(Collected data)
—————
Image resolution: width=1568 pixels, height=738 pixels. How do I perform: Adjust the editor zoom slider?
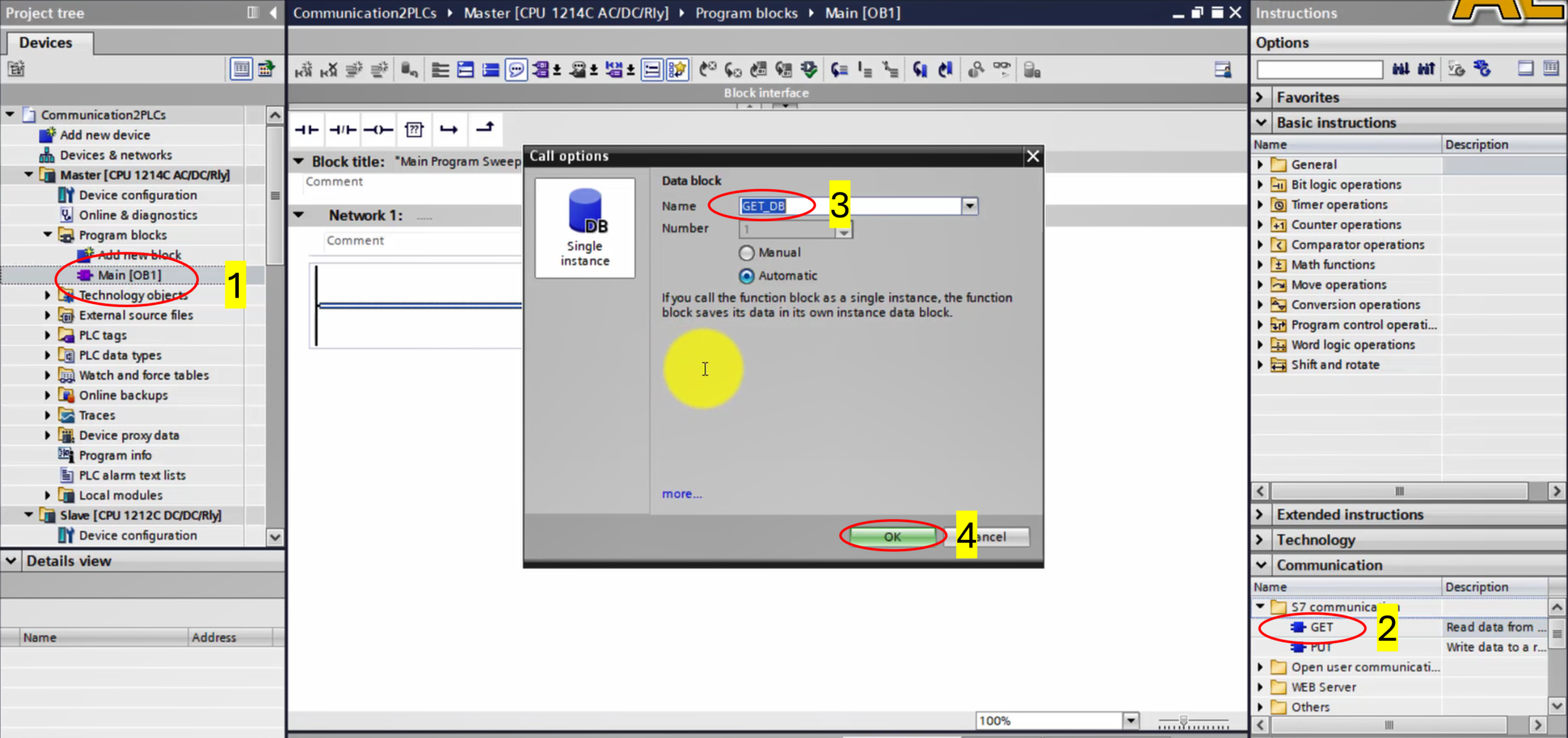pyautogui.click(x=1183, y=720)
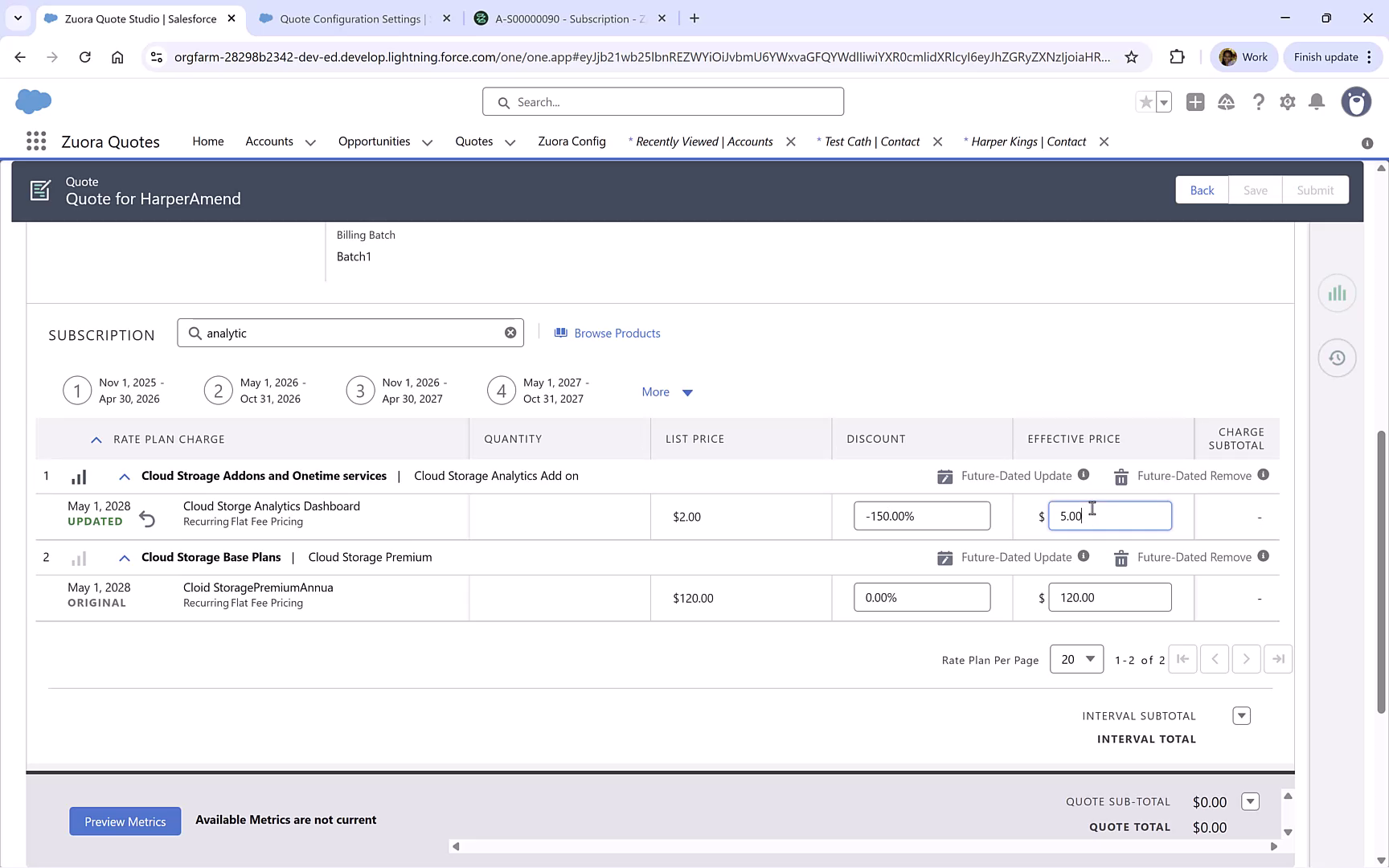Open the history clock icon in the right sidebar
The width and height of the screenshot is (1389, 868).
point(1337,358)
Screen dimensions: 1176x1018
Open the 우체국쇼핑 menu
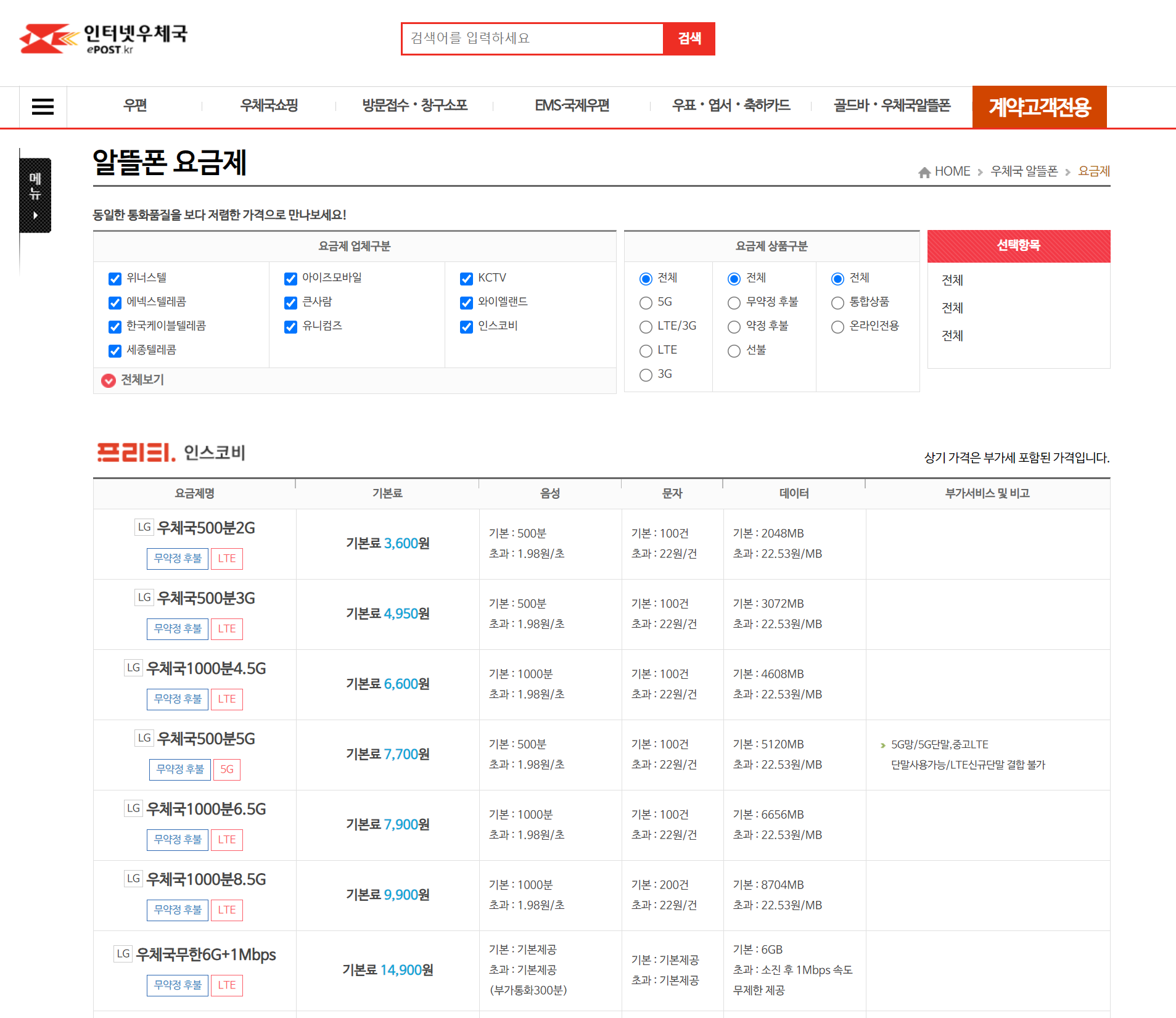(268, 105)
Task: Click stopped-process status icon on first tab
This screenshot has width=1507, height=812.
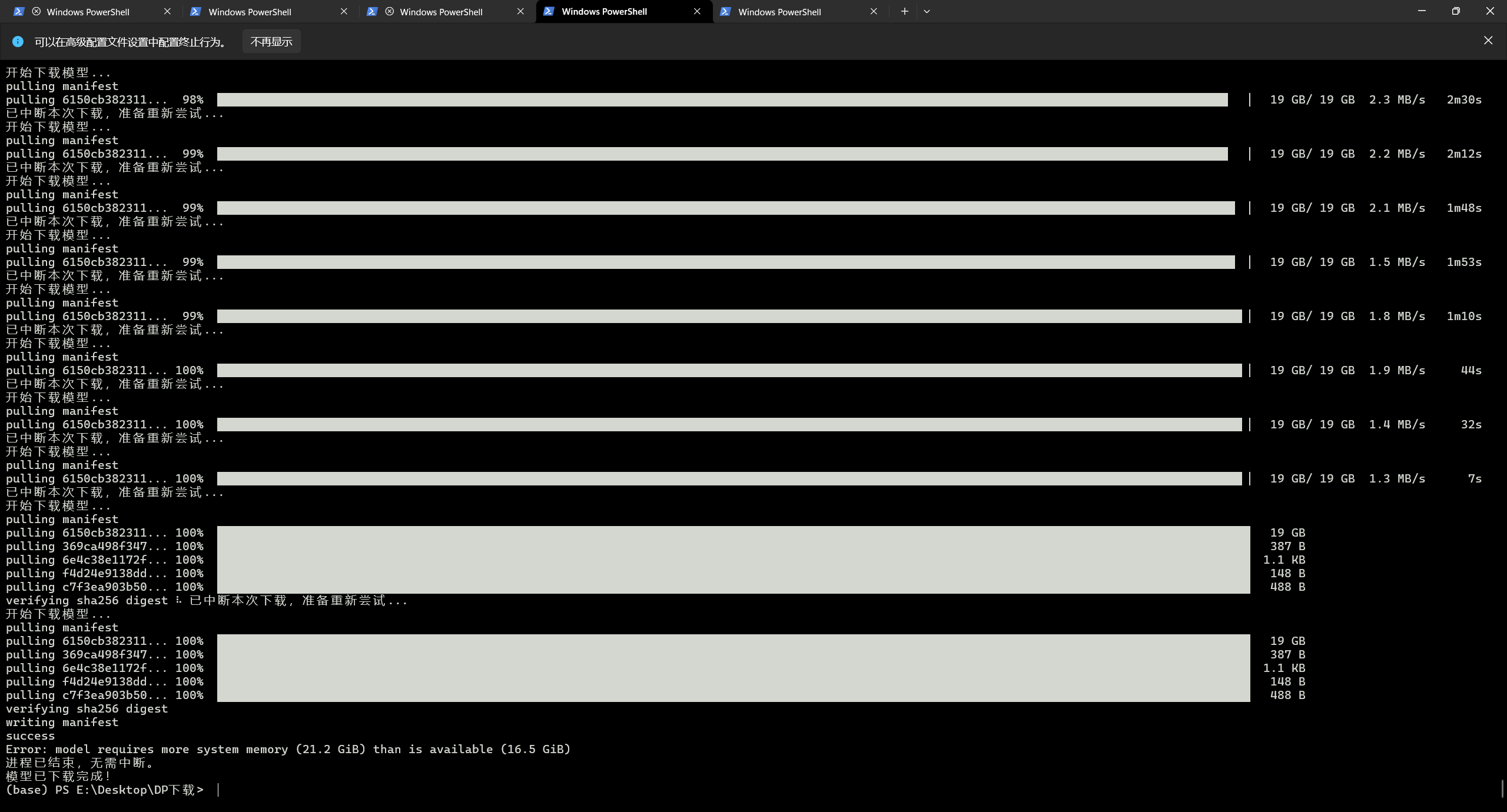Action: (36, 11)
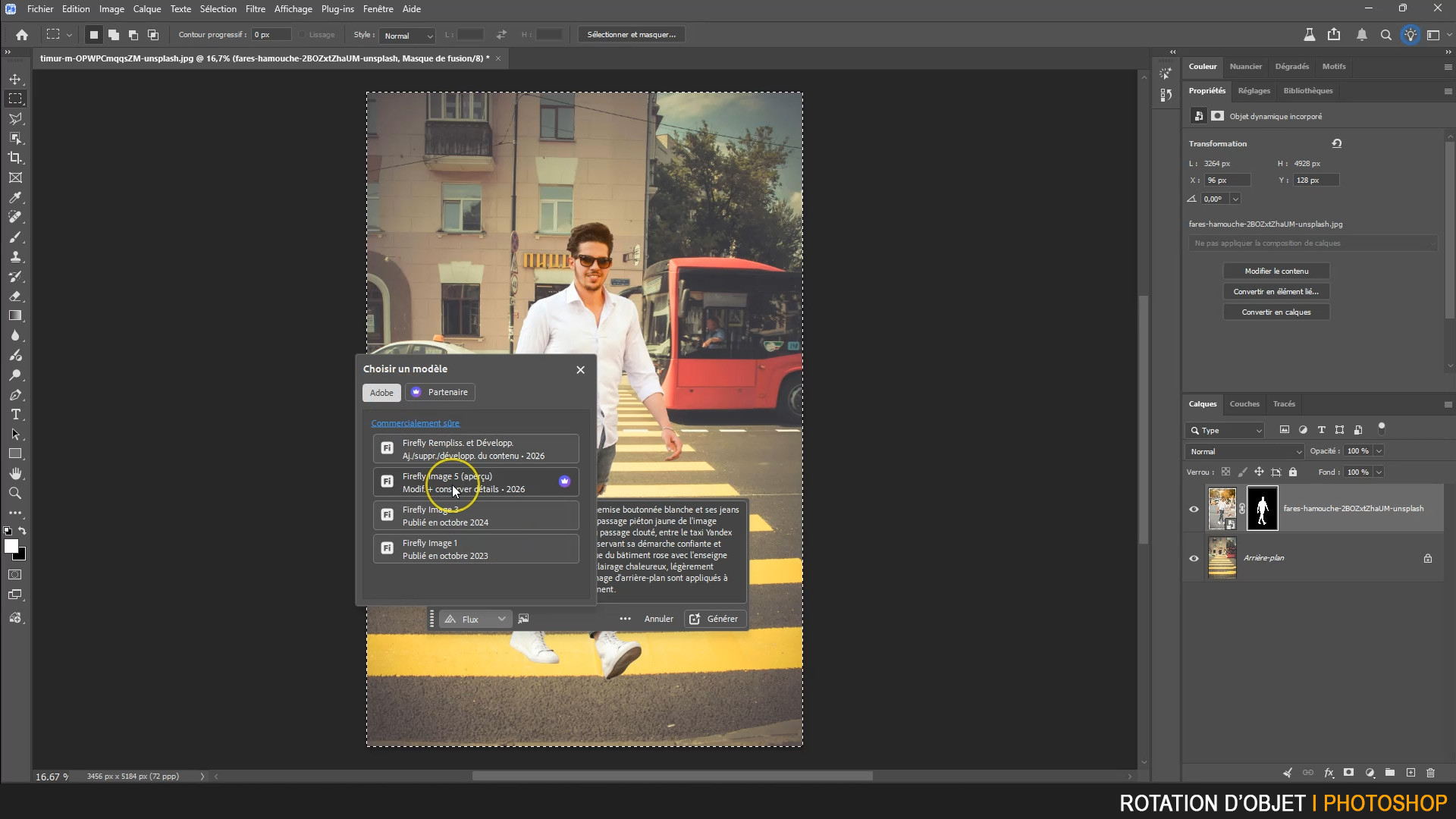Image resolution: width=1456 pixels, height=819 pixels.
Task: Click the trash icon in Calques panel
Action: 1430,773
—————
Starting at the line that contains "Open the 우체국쇼핑 menu", please write out each line through the last line of the data, both ends included, and keep pictures out of the copy.

### [ANSWER FOR THIS EXERCISE]
Open the 우체국쇼핑 menu
(268, 105)
Task: Click stopped-process status icon on first tab
This screenshot has width=1507, height=812.
Action: (36, 11)
Image resolution: width=1456 pixels, height=819 pixels.
Task: Click the trash icon in Calques panel
Action: 1430,773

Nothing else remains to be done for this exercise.